Well, I´m off to see the picture show. Ok, I´m really off to go end
P-day with a Family Home Evening with Hermana Segunda and Hermano
Querido, members of our branch. But life in the D.R. is a little like
a constant show, so I guess, one and the same.

Yours truly, and truly yours,

Hermana Sweeney

Monday, April 16, 2012

The King Stays King (Yes sir!)

Well, I am so full to bursting with things to say, I just don´t know where to start. Or maybe that overly-satisfied sensation comes from the fact that I´ve spent the past week ringing in the Semana Santa with an unhealthy amount of habichuelas con dulce (sweet beans). And I do mean A LOT of sweet beans. It may make me a sadist (it doesn´t), but it was amusing for me to watch my companion child try and choke them down each time. She is not what you´d call a fan. But then at Christmas time, I was the one suffering with the espeguettis, so we´ll call it fair.

Anyway, according to my good friend Romeo Santos (the only music artist that my part of Azua ever seems to feel like blaring at night, morning, and all times in between), The Kings... stays king. Yes sir! I think Romeo might know some English because he loves to throw phrases of my native tongue into every one of his songs. Some of them make more sense than others. And I know for close to a fact that he did not make up the one about the King. I do know that during Friday evening, when a lot of business here close (wish I´d know this before the day was upon me), apparently, someone who lives close to us thought the only thing to do that day was to get drunk and play one of Romeo´s songs on repeat. Actually, repeat isn´t a strong enough word, but i don´t have any others to better describe it. I feel like that one song is now a part of who I am. I can´t beat it, so I´ve joined it, o sea, it´s joined me. So I´ve had some time to think it over, and the King can only stay King if he´s dang good at his job. Which makes me wonder how good of a king am I?

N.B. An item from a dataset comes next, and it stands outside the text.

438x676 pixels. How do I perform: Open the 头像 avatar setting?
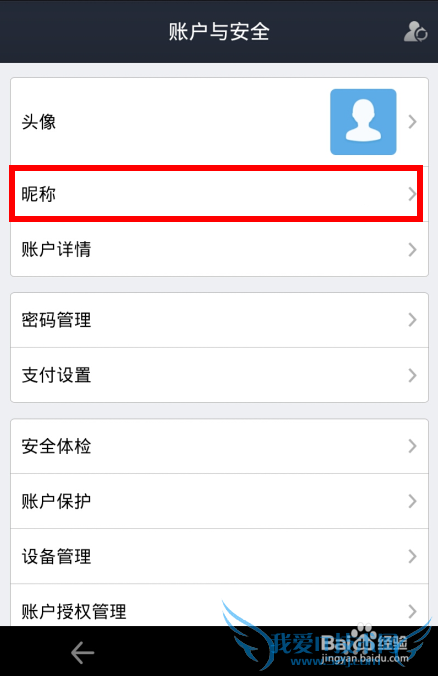point(219,122)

Or rather, how well do I do my job ever? I´ve thought over my college career, and internships, and feel like I tried hard and did pretty well, but I always had the feeling that maybe I could have done a little more. Is that just because as humans we are always looking to outdo ourselves (and sometimes, everyone else?) or is it because we really have more to give? Being a trainer has made me stop and evaluate this concept. "Aren´t we supposed to be doing this?" "What if we did it this way?" Often times, it´s pretty annoying when someone tries to come in and "change things up." But really, when you see a problem, isn´t it natural to want to fix it? I used to be that way, more at the beginning of my mission. And not that I don´t still want to help, but I feel like I know what my limitations are more than I used to. Some things that we want to change simply can´t be done. But as my companion has reminded me, it´s not a good reason not to try. How many cheesy, heart-warming movies exist that tell us to keep fighting against insurmountable odds? (don´t answer that). But I guess a King wouldn´t be THE King if he told his kingdom, "well, I gave it a good run, but it looks like I´m not gonna be able to provide you with the food and protection you need. Later." So, if at first I don´t succeed... I still have to be the King."

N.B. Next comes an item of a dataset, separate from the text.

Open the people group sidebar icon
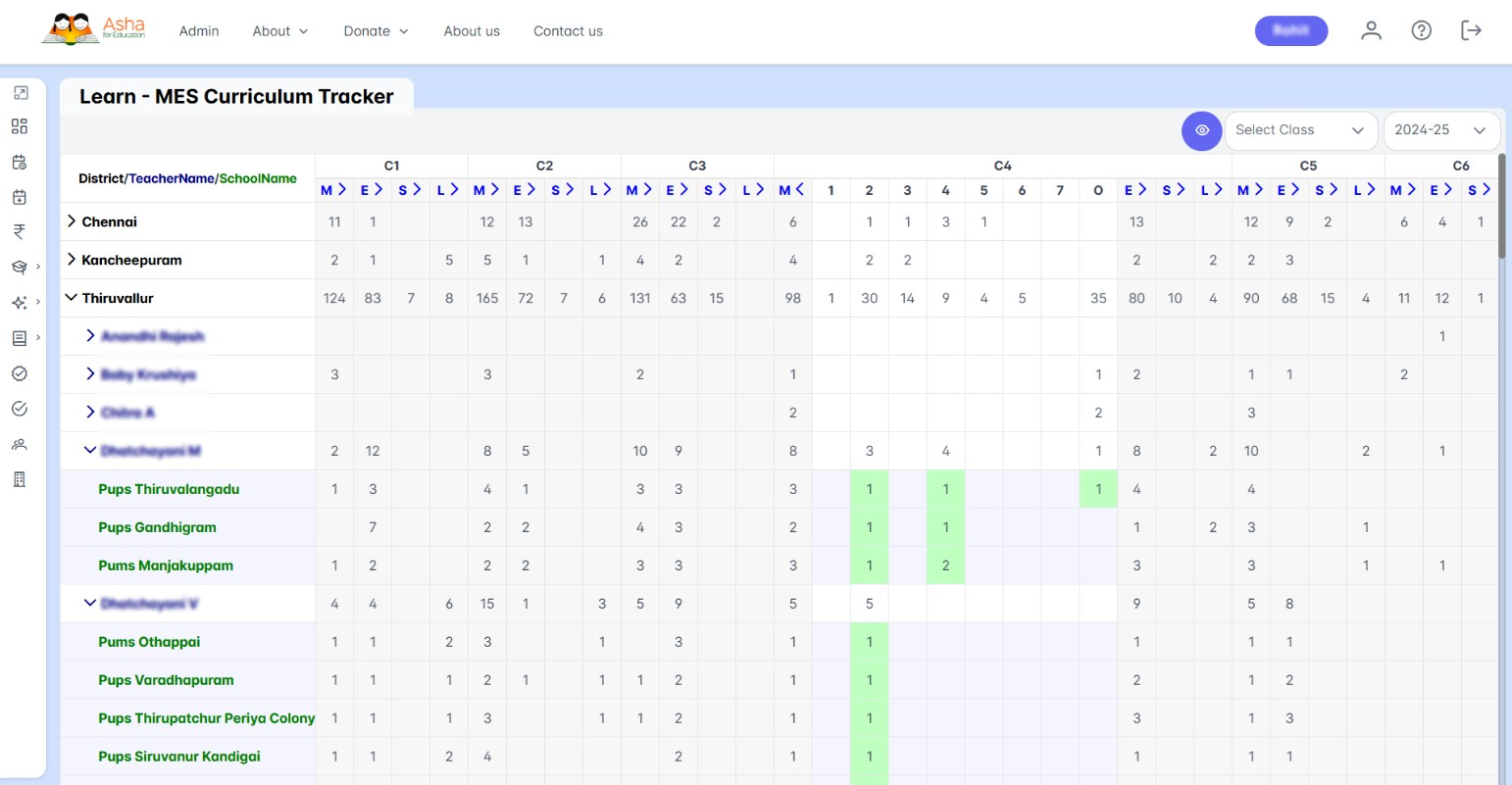 pos(20,444)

And I did feel like one, just a little, when we finally had Madelin´s baptism, (and the day before Easter, too!). She was happy, I was happy, we were all happy. You will know this when you see the pics that I´ll send to be posted in a couple weeks. I feel like we did an entire photo shoot for it. People here love them some pics. But it was my companion´s first baptism and my first in Azua, and after resetting her date twice, it just felt good to see it come to pass. Hopefully, we´ll get to see Olga and her two kids keep their date as well, this coming Saturday. Some people have been through so much that when something good happens to them, it would take a real creepy beast of a person to not feel some sort of positive emotion. Olga is a true example that no matter how suck-tastic life can be at times, that, well, you just gotta fight through it. Can´t read? Well, learn. Find some to teach you. Do what it takes. Maybe someday, I´ll reach that fighting point. We all have it, but not a lot of us are pushed to it. But...

"When Everything is Wrong, we Move Along"- The good ol´ All American Rejects again.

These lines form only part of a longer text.